Example 2 - Capex Per Share
Capital Expenditure Per Share
Capital Expenditure/Weighted Average Shares In Issue x 100
Capital Expenditure = Asset Purchases (not property) -
Asset Sales (not property)
Example 3 - Cashflow per share
Cashflow/Average Shares In Issue (During The Financial Year)
Cashflow = Cash from operating activities +
Investment Returns & Servicing of Finance -
Tax Paid
Example 4 - Operating margin
Profit Margin
Operating Profit/Turnover x 100
Operating Profit = Normalised Pre-tax Profit +
Share of Associates Profit +
Net Interest +
Rental Income
Example 5 - ROE
Return On Equity
Return/Invested Equity Capital x 100
Return = Normalised Earnings
Invested Equity Capital = Share Capital & Reserves + Provisions
Example 6 - ROCE
Return on Capital Employed (%)
Return/Capital Employed x 100
Return = Normalised Pre Tax Profit +
Interest Paid
Capital Employed =
Share Capital & Reserves +
Preference Capital +
Minority Interests +
Provisions +
Total Borrowings -
Intangible Assets (Net)
Annualised values
A standard length accounting period is taken to be 12 months or 52 weeks. To enable different periods within the 5-year performance table to be reasonably compared, all relevant values for a non-standard period are arithmetically converted to an annualised basis; this includes the consensus forecasts. For example, a turnover value of £60m for a reported 9-month period, becomes £80m on an annualised basis.
To enable different periods within the 7-year performance table to be reasonably compared, all relevant values for a non-standard period are arithmetically converted to an annualised basis; this includes the consensus forecasts. For example, a turnover value of £60m for a reported 9-month period, becomes £80m on an annualised basis.

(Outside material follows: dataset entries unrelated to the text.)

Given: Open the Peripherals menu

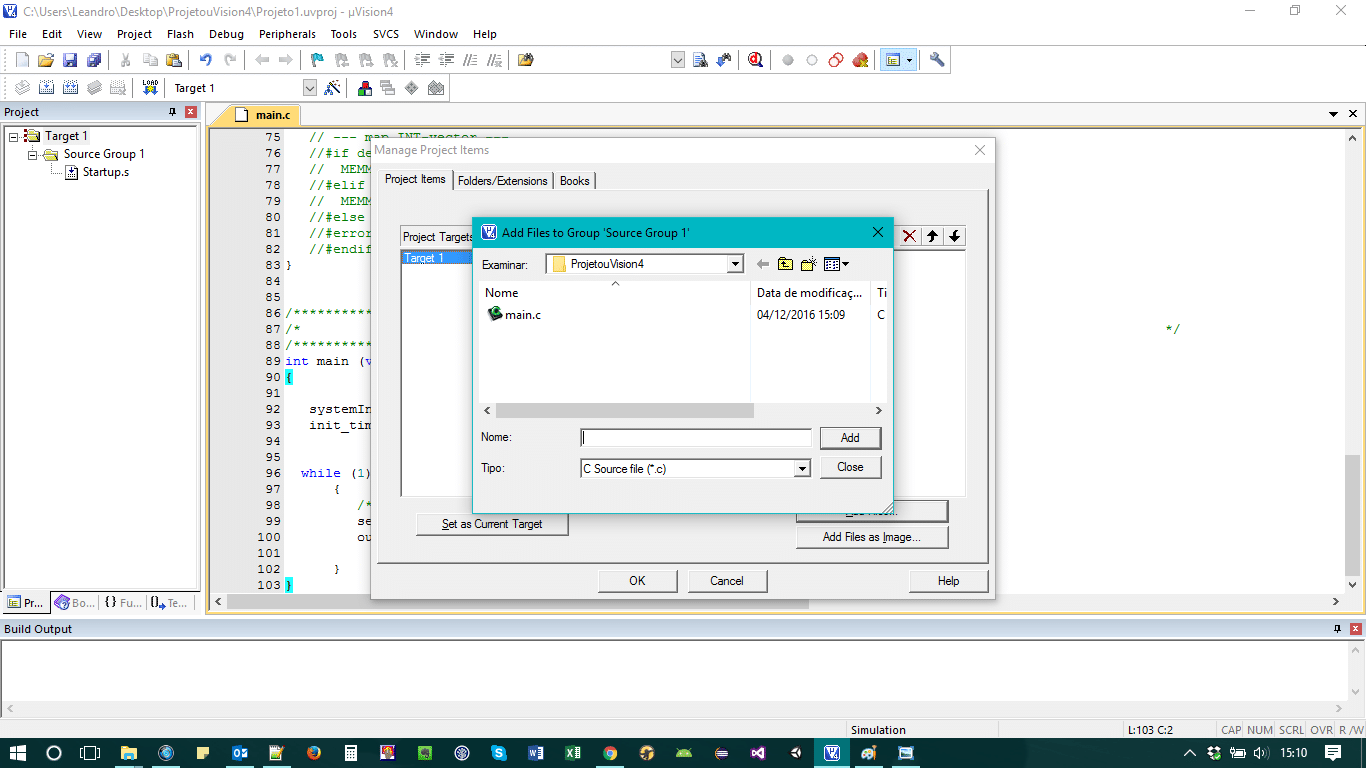Looking at the screenshot, I should pyautogui.click(x=287, y=34).
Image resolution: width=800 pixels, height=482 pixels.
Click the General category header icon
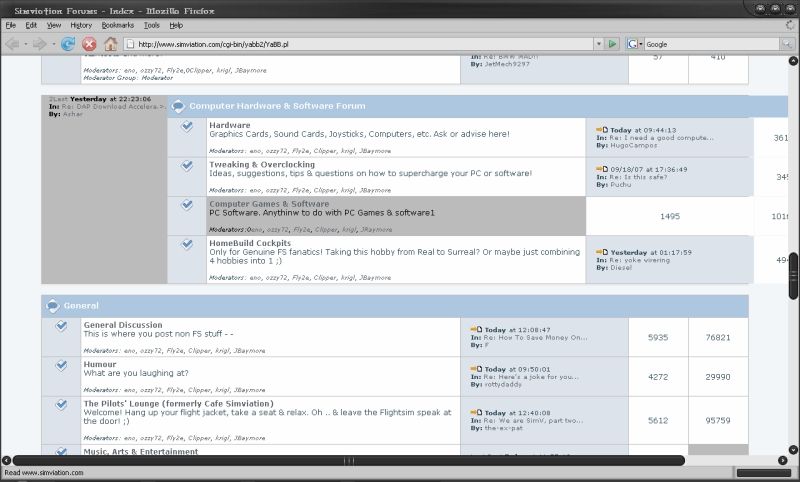54,305
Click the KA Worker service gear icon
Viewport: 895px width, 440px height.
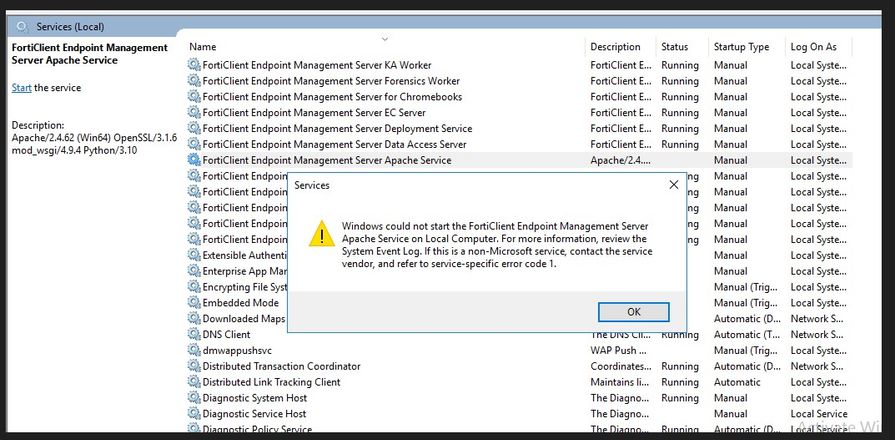[x=194, y=65]
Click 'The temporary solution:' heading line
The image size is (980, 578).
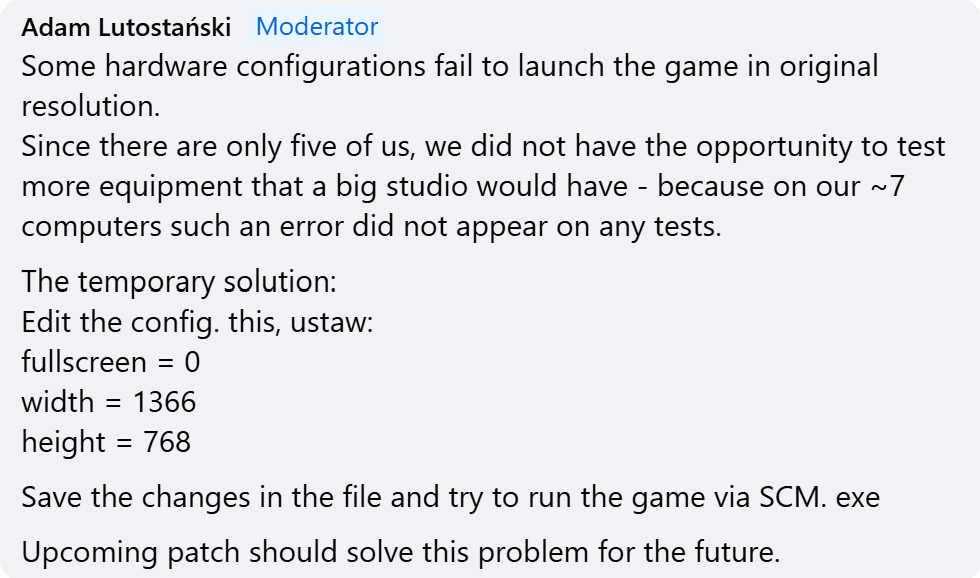coord(179,282)
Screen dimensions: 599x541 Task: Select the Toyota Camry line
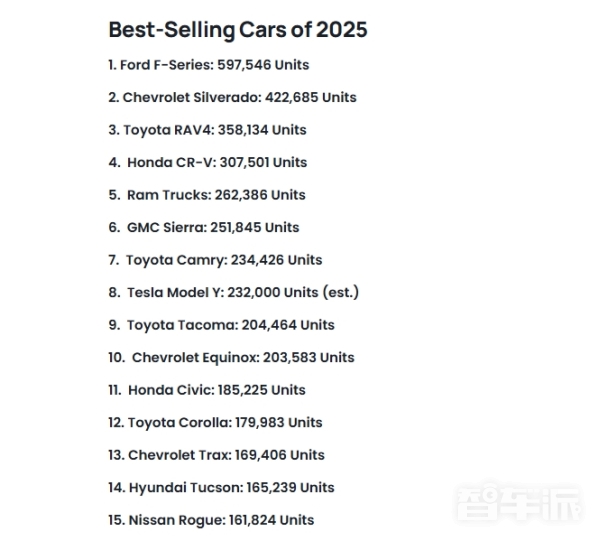(x=215, y=260)
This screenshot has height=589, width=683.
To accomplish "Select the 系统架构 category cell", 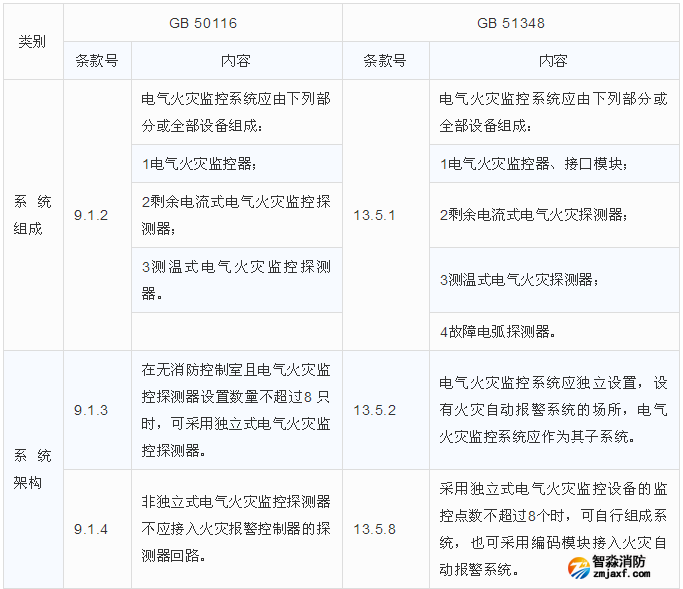I will coord(32,469).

Annualised values must, however, be regarded with caution, since they can signify seasonal variations in performance which a year-end change is often intended to smooth out.
The detailed individual broker forecasts, shown separately, are not converted in this way, and remain as reported by each broker (subject to any adjustment for share capital charges). Attention is drawn to footnotes describing the circumstances and period to which individual forecasts relate. Similarly, values given in the shaded panel for last historic normalised EPS, turnover and Pre-tax profit remain as reported by the company. When a suffix indicates a non-standard period, and its length in months, these three values are not annualised.